- _Work item_
Show every line in the entries below where the word "username" appears.

- _Data for this task_

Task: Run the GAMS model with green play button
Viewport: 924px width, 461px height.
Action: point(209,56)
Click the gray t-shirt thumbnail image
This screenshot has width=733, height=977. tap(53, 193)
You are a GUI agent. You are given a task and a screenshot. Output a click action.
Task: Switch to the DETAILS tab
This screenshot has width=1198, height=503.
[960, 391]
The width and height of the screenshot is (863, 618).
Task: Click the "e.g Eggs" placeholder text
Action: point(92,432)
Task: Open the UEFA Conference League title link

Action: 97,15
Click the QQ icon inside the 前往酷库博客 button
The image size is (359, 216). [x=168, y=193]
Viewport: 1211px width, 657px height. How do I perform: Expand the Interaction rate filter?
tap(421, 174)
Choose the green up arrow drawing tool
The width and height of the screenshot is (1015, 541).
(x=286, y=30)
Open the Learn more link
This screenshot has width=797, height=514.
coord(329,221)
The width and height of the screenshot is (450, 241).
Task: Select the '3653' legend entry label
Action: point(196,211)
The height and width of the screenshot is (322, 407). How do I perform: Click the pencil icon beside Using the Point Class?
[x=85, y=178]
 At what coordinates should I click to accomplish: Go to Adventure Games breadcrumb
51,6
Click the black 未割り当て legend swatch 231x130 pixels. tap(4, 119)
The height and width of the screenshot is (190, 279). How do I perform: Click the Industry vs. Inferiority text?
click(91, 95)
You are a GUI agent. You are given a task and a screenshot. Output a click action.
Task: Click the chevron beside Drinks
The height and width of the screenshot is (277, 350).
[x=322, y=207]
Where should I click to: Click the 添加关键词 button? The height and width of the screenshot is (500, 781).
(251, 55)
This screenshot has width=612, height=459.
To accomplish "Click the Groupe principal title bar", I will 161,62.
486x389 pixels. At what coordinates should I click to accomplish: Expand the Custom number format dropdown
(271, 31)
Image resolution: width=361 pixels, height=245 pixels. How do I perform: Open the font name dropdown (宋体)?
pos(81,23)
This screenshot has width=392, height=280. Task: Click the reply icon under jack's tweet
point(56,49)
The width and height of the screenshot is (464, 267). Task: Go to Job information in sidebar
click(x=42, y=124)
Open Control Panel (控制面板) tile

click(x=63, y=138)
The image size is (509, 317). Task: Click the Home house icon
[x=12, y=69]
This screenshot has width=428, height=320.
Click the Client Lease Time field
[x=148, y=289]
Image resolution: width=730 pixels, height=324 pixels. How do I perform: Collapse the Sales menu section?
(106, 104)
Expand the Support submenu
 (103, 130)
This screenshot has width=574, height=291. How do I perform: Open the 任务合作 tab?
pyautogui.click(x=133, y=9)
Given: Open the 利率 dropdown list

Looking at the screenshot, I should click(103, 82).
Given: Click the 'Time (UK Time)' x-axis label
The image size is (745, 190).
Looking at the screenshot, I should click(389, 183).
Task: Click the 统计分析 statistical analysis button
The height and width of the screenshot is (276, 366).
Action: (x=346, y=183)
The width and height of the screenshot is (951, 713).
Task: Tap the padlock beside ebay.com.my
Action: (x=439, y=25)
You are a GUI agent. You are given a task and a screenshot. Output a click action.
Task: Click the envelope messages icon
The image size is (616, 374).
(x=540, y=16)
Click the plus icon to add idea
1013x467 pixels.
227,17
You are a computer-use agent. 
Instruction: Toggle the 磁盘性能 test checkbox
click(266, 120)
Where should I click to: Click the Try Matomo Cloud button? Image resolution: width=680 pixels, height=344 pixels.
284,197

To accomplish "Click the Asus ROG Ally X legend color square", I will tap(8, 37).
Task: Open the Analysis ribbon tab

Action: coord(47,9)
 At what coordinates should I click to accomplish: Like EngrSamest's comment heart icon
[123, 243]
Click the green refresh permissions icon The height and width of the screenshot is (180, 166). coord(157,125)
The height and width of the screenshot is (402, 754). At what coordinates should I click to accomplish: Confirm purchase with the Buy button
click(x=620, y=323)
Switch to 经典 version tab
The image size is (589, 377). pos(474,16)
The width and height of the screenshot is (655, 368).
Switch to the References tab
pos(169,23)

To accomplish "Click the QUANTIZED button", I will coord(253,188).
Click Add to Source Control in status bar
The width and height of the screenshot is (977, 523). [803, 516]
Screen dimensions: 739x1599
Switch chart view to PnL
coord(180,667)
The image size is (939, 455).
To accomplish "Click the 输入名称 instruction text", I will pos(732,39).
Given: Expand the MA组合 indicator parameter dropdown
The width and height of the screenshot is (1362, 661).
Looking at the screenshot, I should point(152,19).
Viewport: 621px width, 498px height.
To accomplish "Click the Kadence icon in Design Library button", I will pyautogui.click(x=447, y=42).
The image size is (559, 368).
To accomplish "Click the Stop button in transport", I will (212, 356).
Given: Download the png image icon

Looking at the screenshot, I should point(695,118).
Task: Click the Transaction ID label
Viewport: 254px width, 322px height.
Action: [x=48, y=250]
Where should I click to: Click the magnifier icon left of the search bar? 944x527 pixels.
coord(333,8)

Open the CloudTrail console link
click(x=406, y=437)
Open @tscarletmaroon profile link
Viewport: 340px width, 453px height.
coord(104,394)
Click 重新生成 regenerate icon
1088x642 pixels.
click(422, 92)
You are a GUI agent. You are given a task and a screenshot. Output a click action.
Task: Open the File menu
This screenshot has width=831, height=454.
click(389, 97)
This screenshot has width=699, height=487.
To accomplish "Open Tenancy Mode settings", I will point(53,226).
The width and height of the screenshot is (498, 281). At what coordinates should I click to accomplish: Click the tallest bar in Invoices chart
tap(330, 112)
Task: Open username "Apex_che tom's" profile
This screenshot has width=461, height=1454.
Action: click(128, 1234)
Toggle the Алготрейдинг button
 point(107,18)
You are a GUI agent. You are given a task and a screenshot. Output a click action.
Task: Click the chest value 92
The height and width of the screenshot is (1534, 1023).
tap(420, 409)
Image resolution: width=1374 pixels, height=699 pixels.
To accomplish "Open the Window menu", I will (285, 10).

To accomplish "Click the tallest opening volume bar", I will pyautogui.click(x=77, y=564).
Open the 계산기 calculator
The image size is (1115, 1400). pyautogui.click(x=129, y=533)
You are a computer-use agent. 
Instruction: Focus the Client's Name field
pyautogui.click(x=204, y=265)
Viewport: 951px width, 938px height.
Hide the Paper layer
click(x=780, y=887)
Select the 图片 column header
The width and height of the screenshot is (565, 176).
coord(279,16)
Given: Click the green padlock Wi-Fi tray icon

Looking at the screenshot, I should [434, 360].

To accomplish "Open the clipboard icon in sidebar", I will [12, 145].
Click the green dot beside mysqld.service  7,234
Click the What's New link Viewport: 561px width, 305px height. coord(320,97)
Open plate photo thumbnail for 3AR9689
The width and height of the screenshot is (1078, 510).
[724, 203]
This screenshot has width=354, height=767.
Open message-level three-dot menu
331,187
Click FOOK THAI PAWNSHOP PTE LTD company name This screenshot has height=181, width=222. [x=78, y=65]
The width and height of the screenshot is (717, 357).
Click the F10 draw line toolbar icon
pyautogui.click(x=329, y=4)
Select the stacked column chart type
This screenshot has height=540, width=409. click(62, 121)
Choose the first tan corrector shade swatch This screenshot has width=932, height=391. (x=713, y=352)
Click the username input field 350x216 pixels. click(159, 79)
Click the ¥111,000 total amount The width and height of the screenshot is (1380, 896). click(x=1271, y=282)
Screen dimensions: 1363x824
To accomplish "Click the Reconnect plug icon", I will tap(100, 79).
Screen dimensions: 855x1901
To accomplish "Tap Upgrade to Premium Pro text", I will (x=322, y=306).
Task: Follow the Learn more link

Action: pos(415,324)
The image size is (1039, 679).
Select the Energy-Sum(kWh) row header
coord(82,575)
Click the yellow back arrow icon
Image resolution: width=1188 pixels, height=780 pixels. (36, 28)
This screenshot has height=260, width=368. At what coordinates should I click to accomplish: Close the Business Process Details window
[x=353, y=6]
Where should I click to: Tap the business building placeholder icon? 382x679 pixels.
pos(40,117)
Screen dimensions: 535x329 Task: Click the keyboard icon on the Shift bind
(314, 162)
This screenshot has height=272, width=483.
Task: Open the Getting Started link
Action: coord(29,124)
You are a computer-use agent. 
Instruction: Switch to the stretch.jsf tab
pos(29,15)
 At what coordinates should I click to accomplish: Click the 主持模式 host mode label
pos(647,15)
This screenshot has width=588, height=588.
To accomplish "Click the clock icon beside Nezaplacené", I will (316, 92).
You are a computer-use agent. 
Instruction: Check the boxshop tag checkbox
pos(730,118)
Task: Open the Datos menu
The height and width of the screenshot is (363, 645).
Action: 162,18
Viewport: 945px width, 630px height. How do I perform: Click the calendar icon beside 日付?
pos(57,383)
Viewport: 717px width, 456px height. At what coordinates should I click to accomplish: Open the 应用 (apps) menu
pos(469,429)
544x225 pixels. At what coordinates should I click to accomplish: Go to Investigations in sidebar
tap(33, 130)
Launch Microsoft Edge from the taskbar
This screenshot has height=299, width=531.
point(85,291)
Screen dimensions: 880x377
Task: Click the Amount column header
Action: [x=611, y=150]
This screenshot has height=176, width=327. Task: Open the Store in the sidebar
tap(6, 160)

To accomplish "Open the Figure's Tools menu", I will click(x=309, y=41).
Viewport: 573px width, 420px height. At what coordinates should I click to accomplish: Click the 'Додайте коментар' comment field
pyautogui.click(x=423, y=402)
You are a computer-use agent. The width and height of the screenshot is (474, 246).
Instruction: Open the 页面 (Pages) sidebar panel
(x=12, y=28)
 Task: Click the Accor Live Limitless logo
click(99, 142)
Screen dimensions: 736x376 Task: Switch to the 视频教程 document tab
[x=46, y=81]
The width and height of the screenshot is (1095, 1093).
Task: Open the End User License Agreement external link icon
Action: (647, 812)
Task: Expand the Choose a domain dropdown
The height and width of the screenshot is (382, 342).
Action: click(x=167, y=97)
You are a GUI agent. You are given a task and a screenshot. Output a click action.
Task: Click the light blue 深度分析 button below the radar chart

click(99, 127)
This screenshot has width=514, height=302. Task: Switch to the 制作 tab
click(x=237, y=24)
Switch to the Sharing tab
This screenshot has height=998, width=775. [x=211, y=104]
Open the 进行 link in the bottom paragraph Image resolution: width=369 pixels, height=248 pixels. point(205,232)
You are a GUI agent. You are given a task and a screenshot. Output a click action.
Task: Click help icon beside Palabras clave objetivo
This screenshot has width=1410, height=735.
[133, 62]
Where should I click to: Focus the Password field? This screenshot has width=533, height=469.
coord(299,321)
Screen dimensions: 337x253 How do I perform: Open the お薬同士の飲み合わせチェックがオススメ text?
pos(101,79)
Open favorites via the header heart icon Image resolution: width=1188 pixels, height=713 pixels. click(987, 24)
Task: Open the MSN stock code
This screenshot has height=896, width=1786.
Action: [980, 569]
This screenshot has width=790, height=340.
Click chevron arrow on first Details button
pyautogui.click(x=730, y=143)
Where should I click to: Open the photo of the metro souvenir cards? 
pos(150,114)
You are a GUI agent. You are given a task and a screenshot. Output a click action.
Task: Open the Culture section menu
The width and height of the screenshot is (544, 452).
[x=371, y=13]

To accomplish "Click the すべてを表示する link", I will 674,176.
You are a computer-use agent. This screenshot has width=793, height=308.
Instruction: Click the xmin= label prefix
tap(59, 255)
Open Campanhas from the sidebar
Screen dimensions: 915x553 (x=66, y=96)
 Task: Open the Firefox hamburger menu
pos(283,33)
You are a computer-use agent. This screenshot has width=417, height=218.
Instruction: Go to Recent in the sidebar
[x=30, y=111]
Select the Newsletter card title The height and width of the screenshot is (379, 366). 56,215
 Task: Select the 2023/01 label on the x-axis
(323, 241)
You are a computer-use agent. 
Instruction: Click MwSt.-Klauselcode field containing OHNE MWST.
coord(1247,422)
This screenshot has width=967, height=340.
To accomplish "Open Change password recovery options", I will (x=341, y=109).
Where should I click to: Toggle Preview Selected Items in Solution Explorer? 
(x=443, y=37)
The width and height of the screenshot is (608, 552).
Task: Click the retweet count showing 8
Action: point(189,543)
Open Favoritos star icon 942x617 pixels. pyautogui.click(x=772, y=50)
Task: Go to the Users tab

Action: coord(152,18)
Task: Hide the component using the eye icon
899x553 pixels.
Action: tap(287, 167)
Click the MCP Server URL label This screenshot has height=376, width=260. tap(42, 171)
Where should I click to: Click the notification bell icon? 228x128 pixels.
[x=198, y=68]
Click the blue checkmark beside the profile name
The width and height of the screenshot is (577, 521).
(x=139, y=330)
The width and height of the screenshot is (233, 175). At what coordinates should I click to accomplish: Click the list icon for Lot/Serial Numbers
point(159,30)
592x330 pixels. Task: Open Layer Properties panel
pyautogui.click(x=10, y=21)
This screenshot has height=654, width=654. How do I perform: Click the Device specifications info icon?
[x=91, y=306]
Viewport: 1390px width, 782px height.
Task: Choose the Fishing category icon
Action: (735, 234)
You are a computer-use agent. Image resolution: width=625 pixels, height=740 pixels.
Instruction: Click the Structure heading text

- _Exercise output_
Task: Open username "Apex_che tom's" profile
Click the username input field 350x216 pixels. click(159, 79)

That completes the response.